La France, demeurée néo-lamarckienne jusqu’aux années 70 s’est retrouvée un peu entre deux chaises pendant que l’Angleterre se rangeait avec l’Allemagne et les Américains derrière la théorie génétique. Ceci, je crois, ne peut être complètement étranger au schisme qui s’est produit entre philosophie analytique et continentale. Heureusement, il semble être en train de se résorber, mais on ne peut nier que cela s’est produit.

À cause de son histoire, de Lamarck à Claude Bernard (et ses différends avec Pasteur), de l’école de Montpellier à Bergson, de Canguilhem à la French Galaxy, je pense que la France a un rôle spécial à jouer. Des institutions comme le Collège de France et France-Culture n’ont pas leurs équivalents dans le monde anglo-saxon. Elles mettent à la disposition des citoyens les plus récentes découvertes scientifiques et j’ai pu constater que ces informations sont plus difficiles à trouver en anglais. Il faut payer et encore… Questions de brevets et d’exploitation commerciale, il semble bien que les Français sont moins doués pour les « affaires », ce qui n’a pas que des aspects positifs.
Il faut réhabiliter Lamarck, Bergson et descendre Pasteur de son piédestal. Son chien n’avait même pas la rage. Qu’on lui accorde le mérite d’avoir prouvé la non existence de la génération spontanée. Remarquons quand-même qu’il a bien fallu qu’elle se produise au moins une fois. Son contemporain, Claude Bernard défendait l’importance du « milieu intérieur » et, paraît-il que Pasteur sur son lit de mort aurait dit : Claude Bernard a raison, c’est le milieu qui compte. La Sorbonne, l’ancêtre des Universités offrait gratuitement son enseignement aux élèves doués, riches ou pauvres. Dès le départ, elle était transnationale. Partie avec quelques dizaines d’élèves au 12e siècle, elle accueillait 20,000 étudiants à la fin du Moyen-Âge et possédait la plus grande bibliothèque du monde après le Vatican. Il reste encore trace de cette histoire dans la France actuelle (éducation gratuite).

Il n’y a pas de vide philosophique français.
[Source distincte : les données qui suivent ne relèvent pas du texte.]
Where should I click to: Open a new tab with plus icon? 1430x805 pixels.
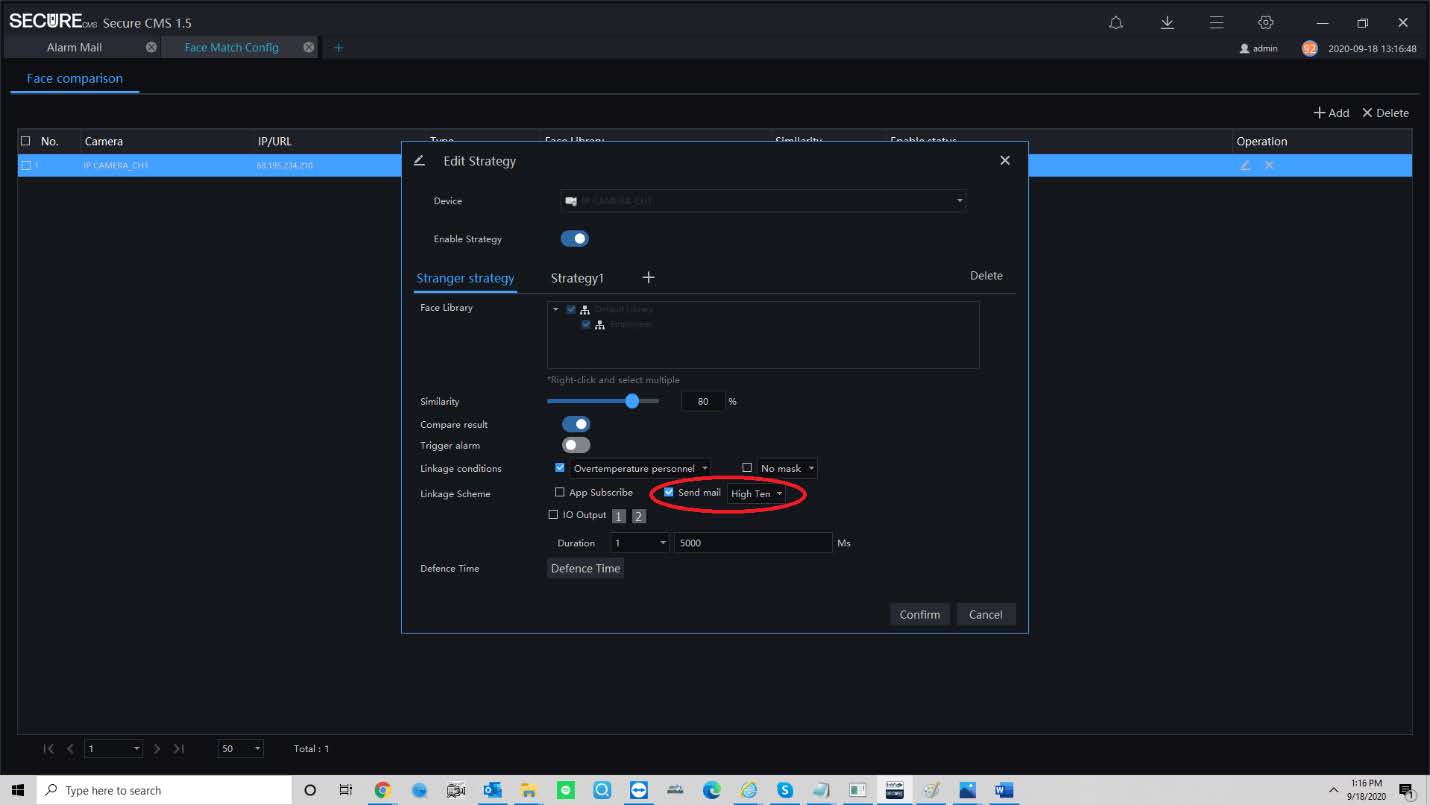338,47
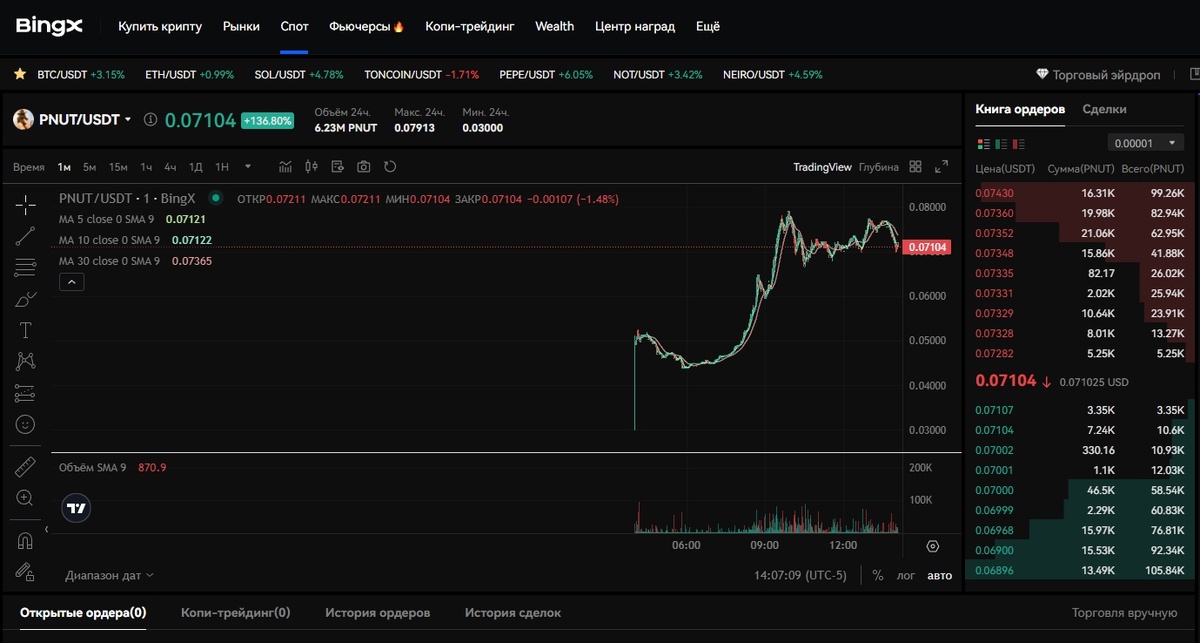Open order book precision dropdown 0.00001
Screen dimensions: 1200x643
coord(1144,143)
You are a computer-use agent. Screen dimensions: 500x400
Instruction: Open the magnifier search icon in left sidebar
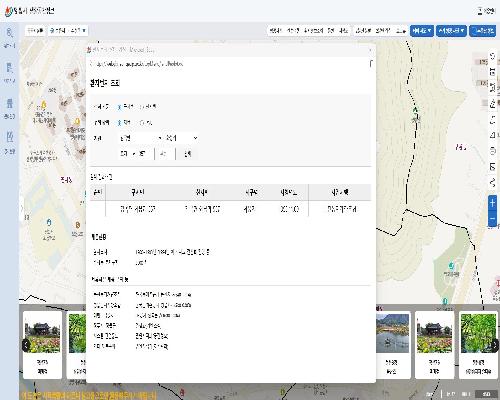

À mon avis, c’est plutôt le contraire.
La modernité philosophique prétend qu’il n’y a pas de lien entre le Beau, le Vrai et le Bien, le monde est absurde et n’a pas de sens. Ça serait trop romantique, idéaliste, platonicien, dépassé et ringard. Pourtant, devant tant de corruption, de mensonges et de bassesse, on voit très bien combien et comment le laid, le faux et le mauvais sont profondément liés. Démonstration par son contraire.
Je ne suis pas révolutionnaire, mais je vois bien qu’une révolution profonde a cours en biologie et qu’on essaie depuis longtemps de la dissimuler. Les cadres craquent. Elle implique tant d’acteurs puissants dans tant de domaines, finance, médecine, pharmacologie, agriculture, agendas politiques à toutes les échelles dans une espèce de concordisme bio-matérialiste dawkinien et quand-même principalement anglo-saxon, qu’on a l’impression d’être devant notre monstueuse création, pieuvre géante, machine désirante qui dévore ses enfants, inarrêtable, implacable. Que faire ?
Interpréter autrement parce que c’est inévitable, parce que la science avance et la philosophie se nourrit de la science et inversement. On ne peut faire de science fondamentale sans faire de philosophie.